Bugzilla – Bug 1187814
IMA/EVM is not enabled in the RPM package
Last modified: 2021-08-13 11:09:04 UTC
Seems that IMA/EVM is not enabled in the openSUSE RPM package, and this makes some options in rpmsign (like --signfiles) not available by default
sr#903002 should do
Why would you want to enable it? The build service cannot create such signatures. We can't really use it for SLE. I don't see how it is relevant for openSUSE.

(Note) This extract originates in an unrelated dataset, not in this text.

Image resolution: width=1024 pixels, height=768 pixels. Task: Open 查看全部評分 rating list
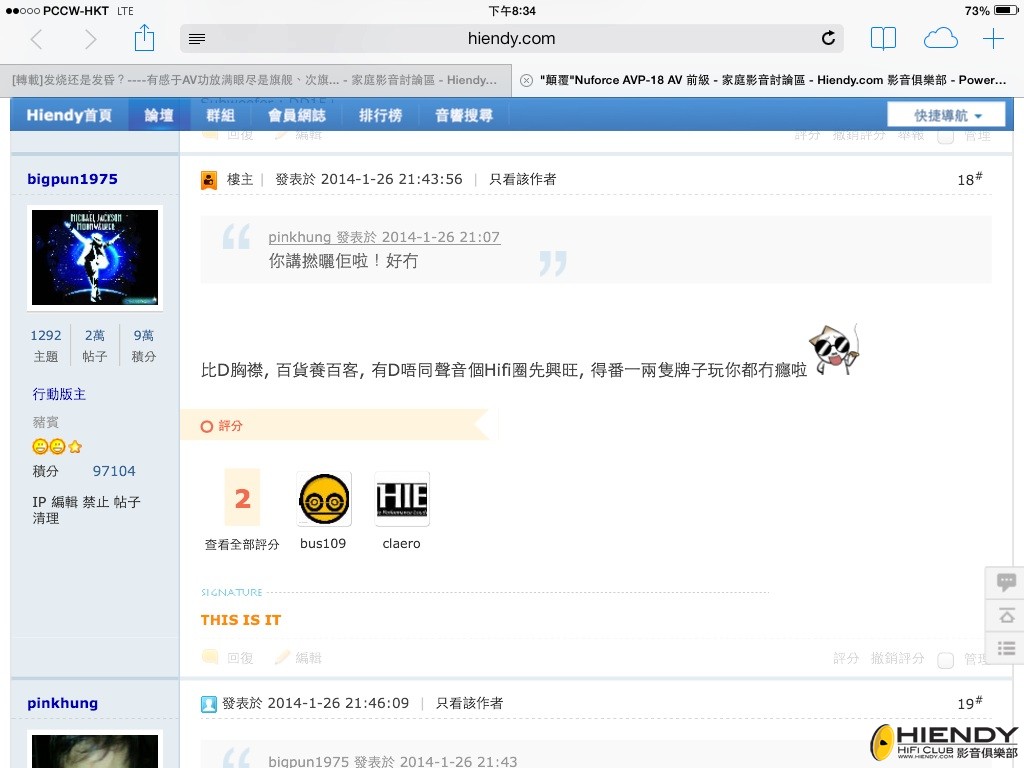tap(242, 544)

(In reply to Michael Schröder from comment #2) > Why would you want to enable it? The build service cannot create such > signatures. We can't really use it for SLE. I don't see how it is relevant > for openSUSE. That is correct. But I want to integrate IMA in openSUSE TW / MicroOS somehow, and later in SLE Micro. For obs-sign I created this issue: https://github.com/openSUSE/obs-sign/issues/29 Maybe I can duplicate it here in bsc/boo. Can be that if obs-sign gains the feature for signing files, we can drop this one but I did not test the rpm ima plugin yet (even tho we distribute it)
Well, we can't do this easily. Signing each file individually would absolutely kill the signer. It's currently bad enough with the kernel modules. I'm not saying that this can't be done, but the current way we create signatures is simply too slow. So there's a major effort needed to change the way the signer works. (e.g. by no longer calling gpg for each signature but use libgcrypt directly.)
Hi Lubos, would you please take a look at this issue? Maybe it can be closed as FEATURE?